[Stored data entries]
################

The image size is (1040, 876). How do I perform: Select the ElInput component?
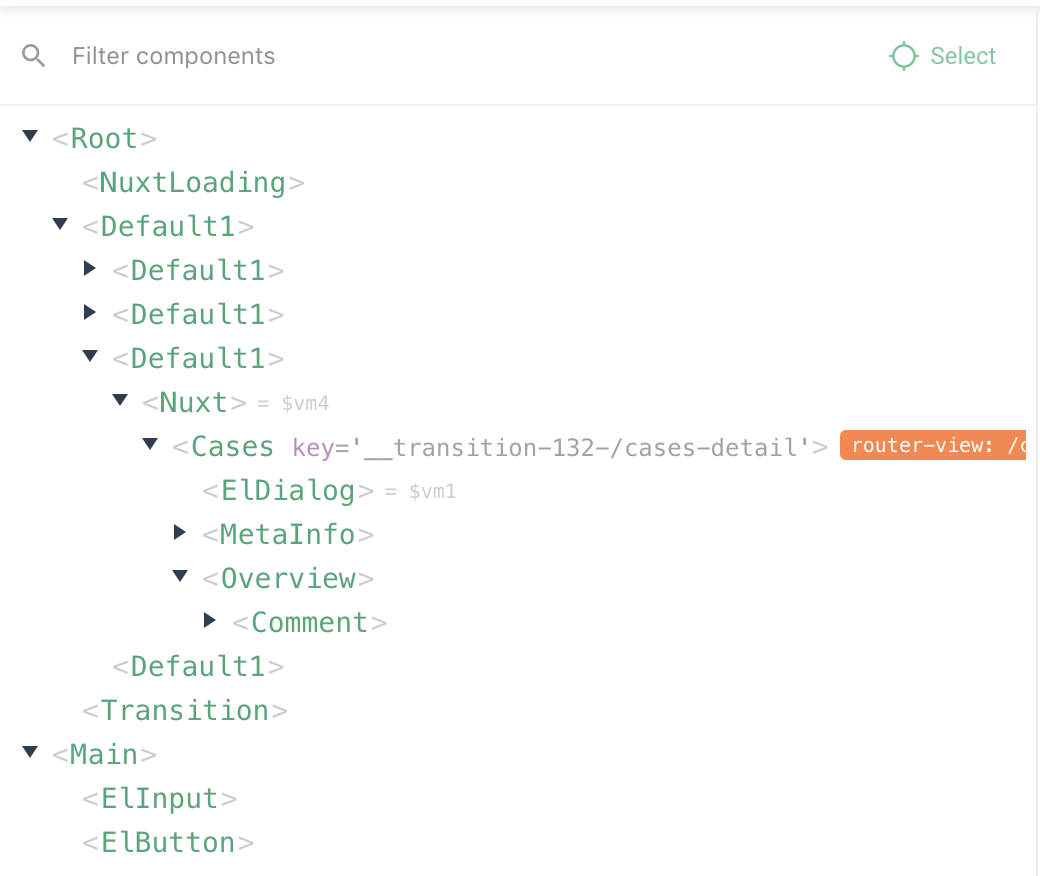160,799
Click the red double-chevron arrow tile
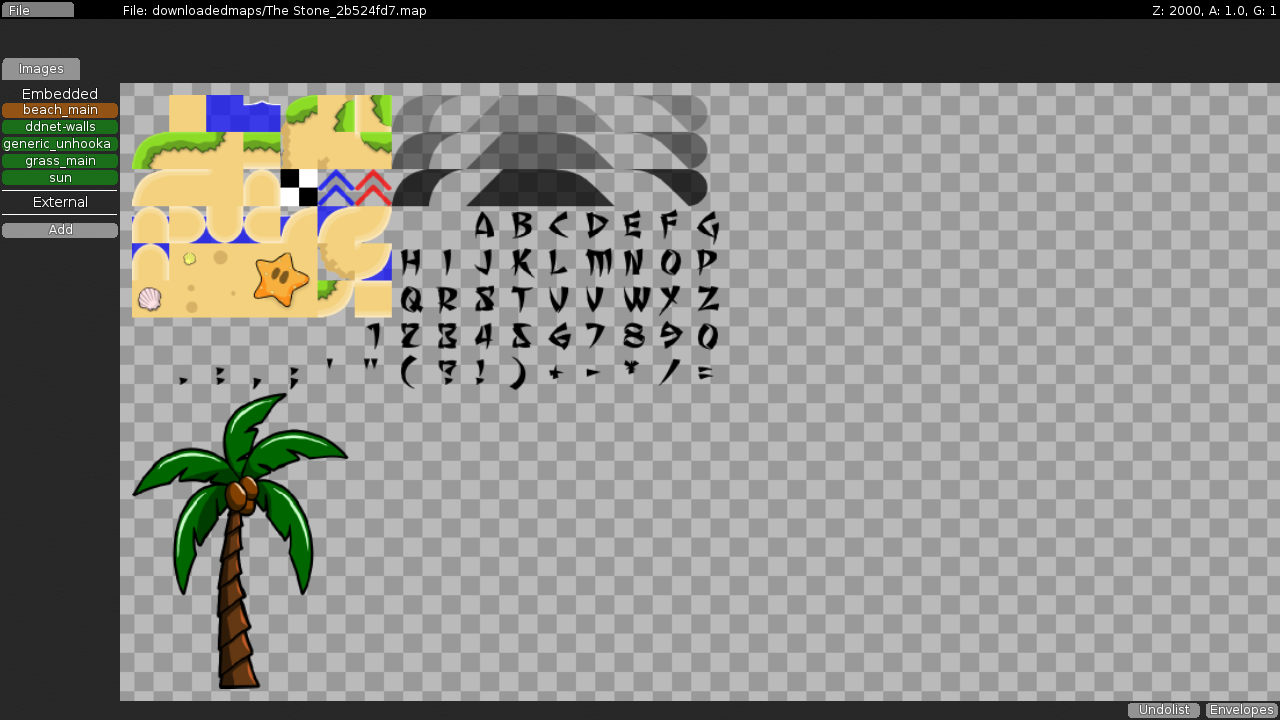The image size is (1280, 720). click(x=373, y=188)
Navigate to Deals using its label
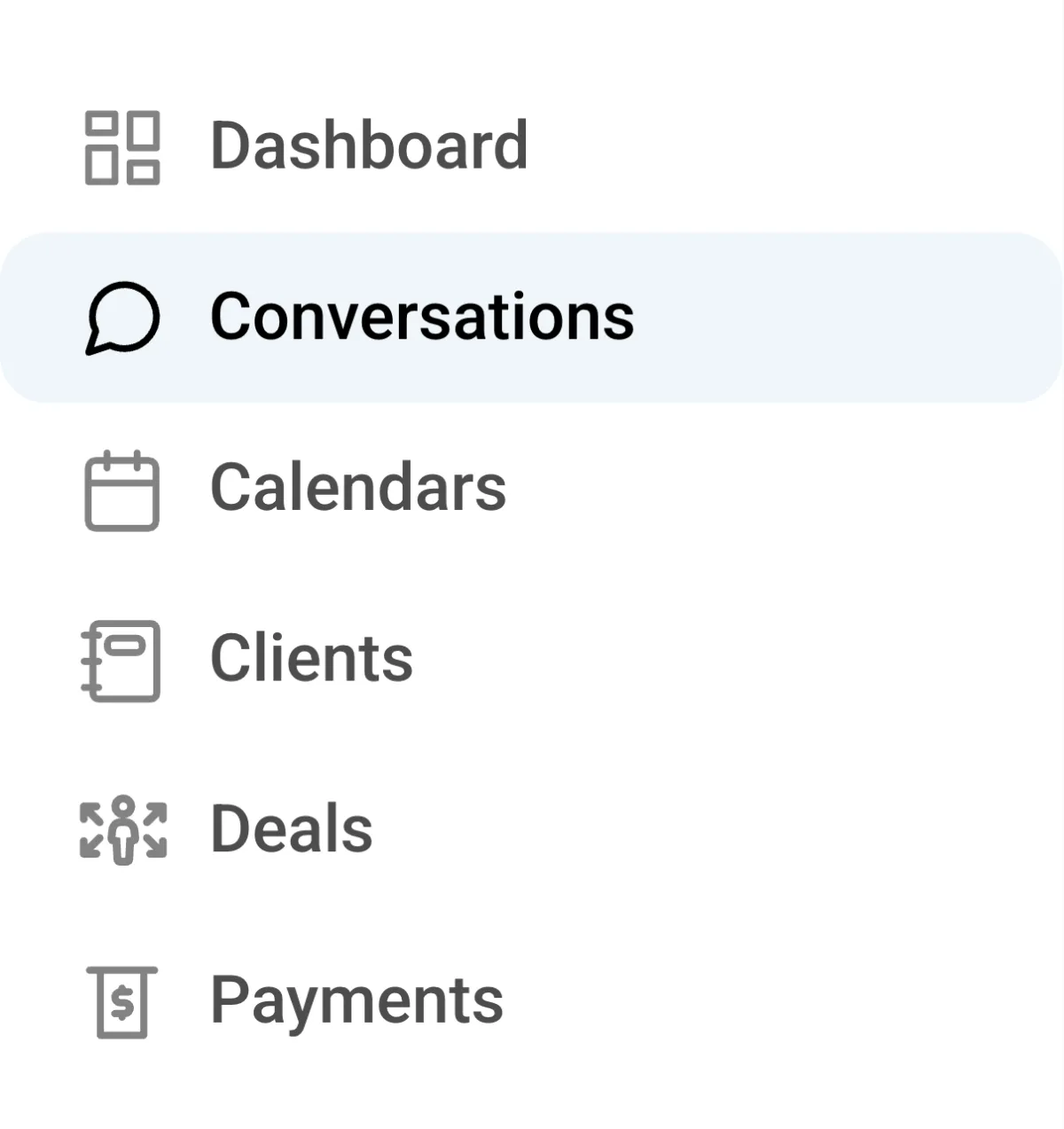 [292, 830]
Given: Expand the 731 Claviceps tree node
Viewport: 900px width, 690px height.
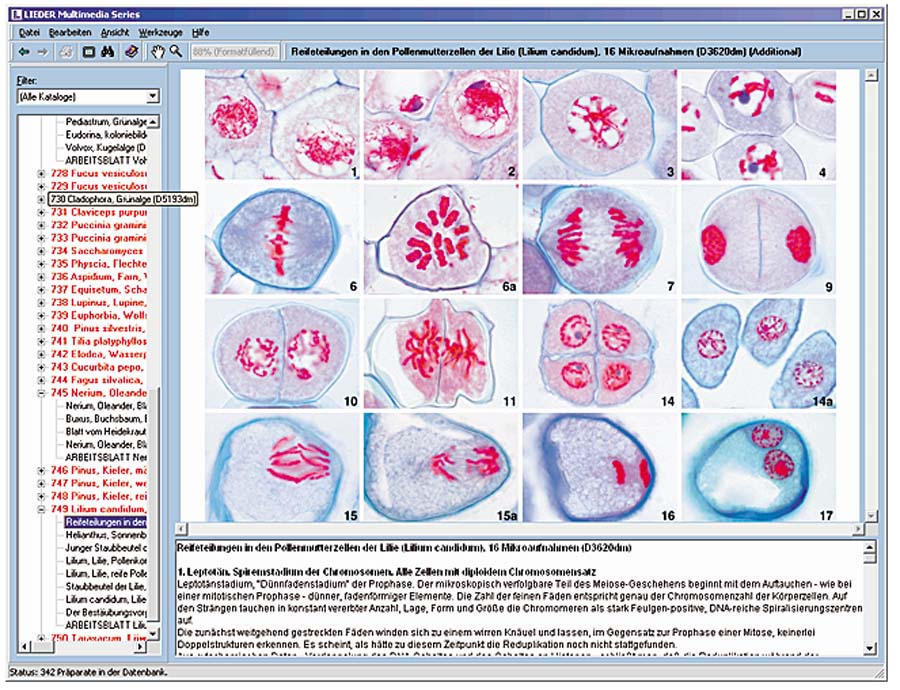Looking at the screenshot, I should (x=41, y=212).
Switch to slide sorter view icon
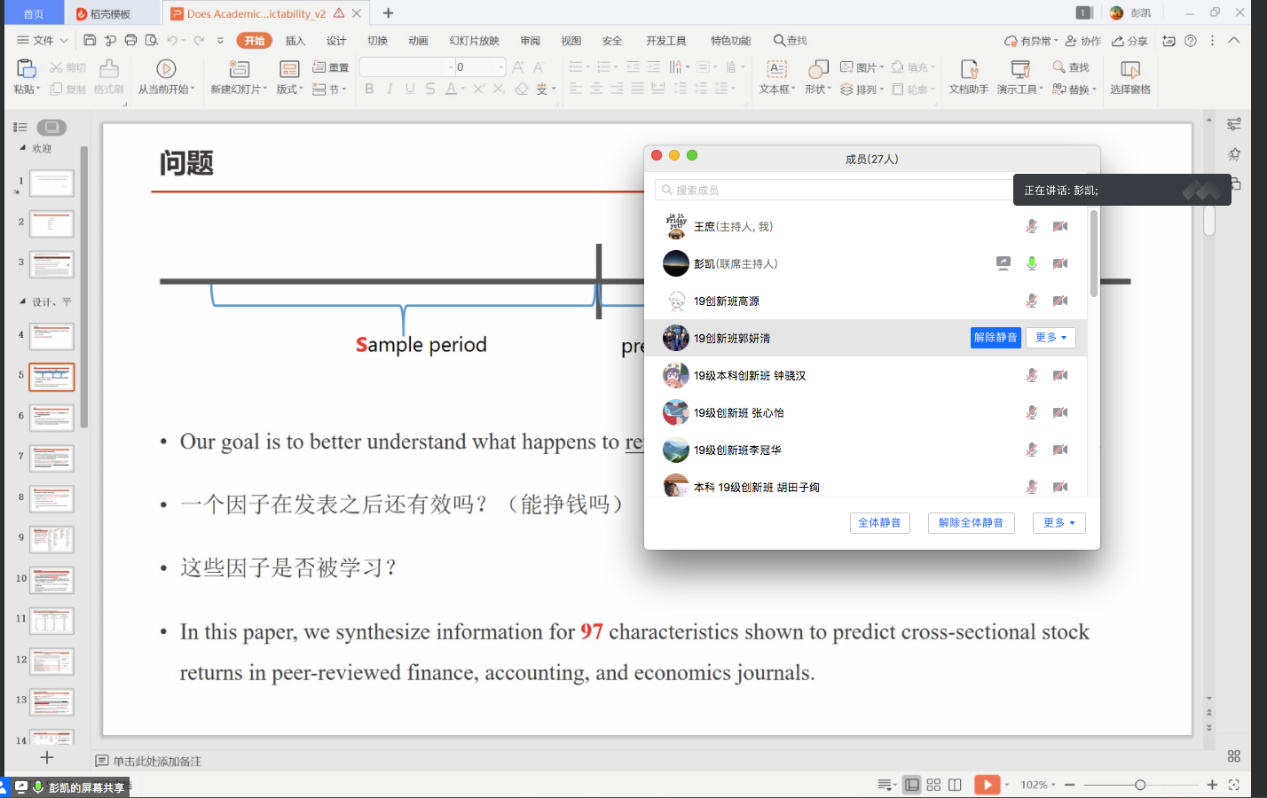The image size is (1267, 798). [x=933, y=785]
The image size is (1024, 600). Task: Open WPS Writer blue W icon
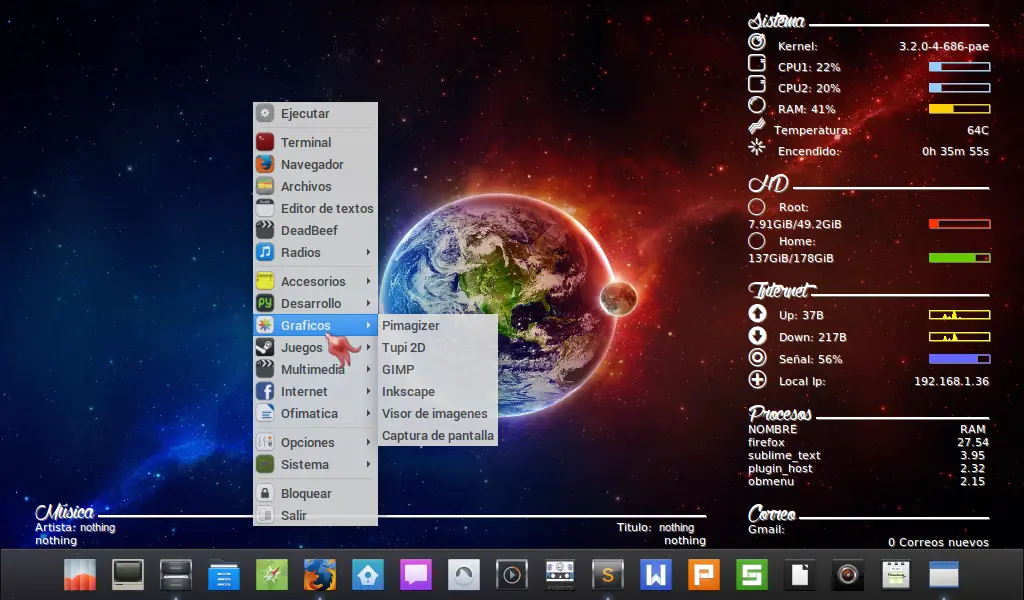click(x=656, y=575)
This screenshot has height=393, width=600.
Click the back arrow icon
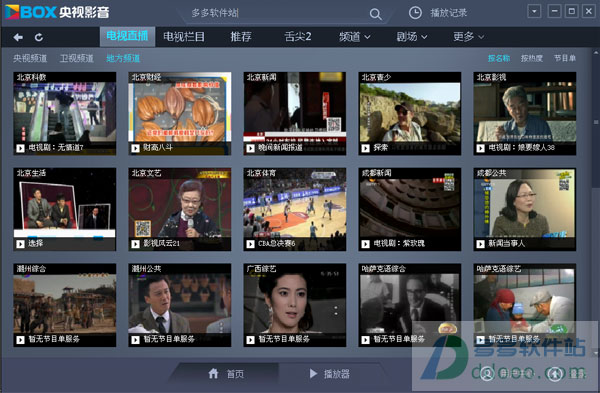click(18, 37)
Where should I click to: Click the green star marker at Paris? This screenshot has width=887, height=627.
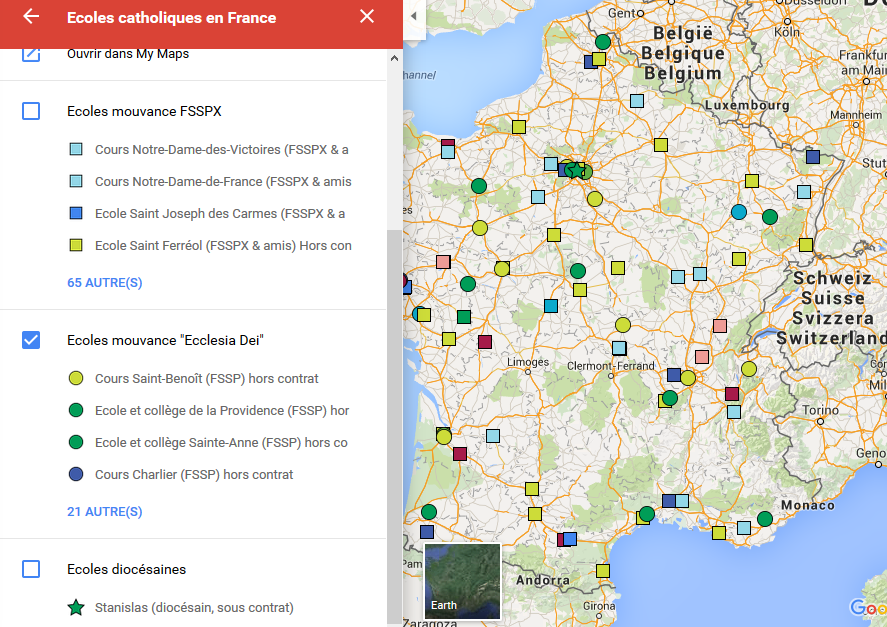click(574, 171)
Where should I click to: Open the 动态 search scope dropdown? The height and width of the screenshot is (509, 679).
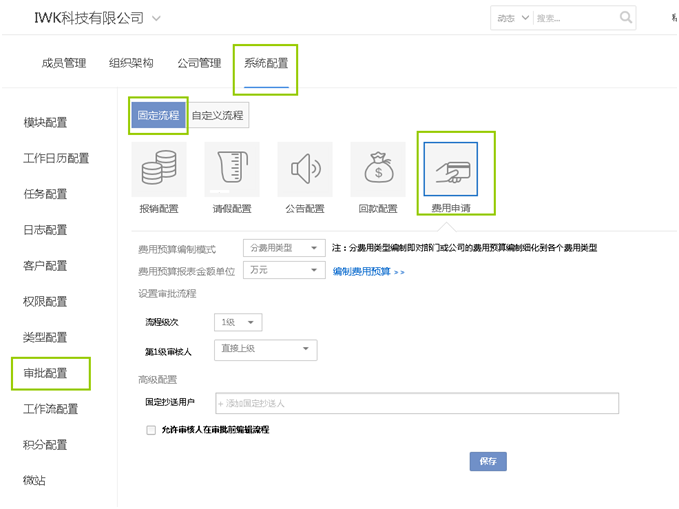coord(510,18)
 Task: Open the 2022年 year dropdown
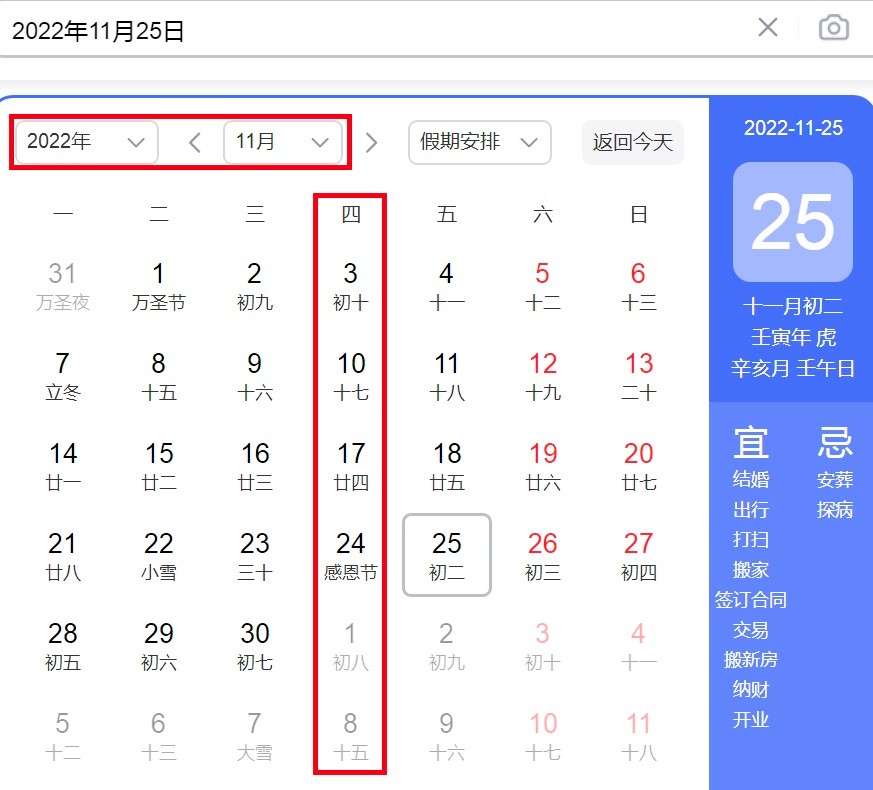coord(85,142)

################

Your objective: Exclude the pictures and print the rest of the data exactly.

Your response:
The image size is (1040, 876). How do I perform: Select the ElInput component?
160,799
Click the red double-chevron arrow tile
The image size is (1280, 720). click(x=373, y=188)
Navigate to Deals using its label
 [292, 830]
Given: Expand the 731 Claviceps tree node
Viewport: 900px width, 690px height.
Looking at the screenshot, I should (x=41, y=212).
Switch to slide sorter view icon
The image size is (1267, 798). [x=933, y=785]
The image size is (1024, 600). Task: Open WPS Writer blue W icon
click(x=656, y=575)
This screenshot has height=393, width=600.
Click the back arrow icon
click(18, 37)
Where should I click to: Click the green star marker at Paris? This screenshot has width=887, height=627.
click(574, 171)
Where should I click to: Open the 动态 search scope dropdown? The height and width of the screenshot is (509, 679).
coord(510,18)
 Task: Open the 2022年 year dropdown
coord(85,142)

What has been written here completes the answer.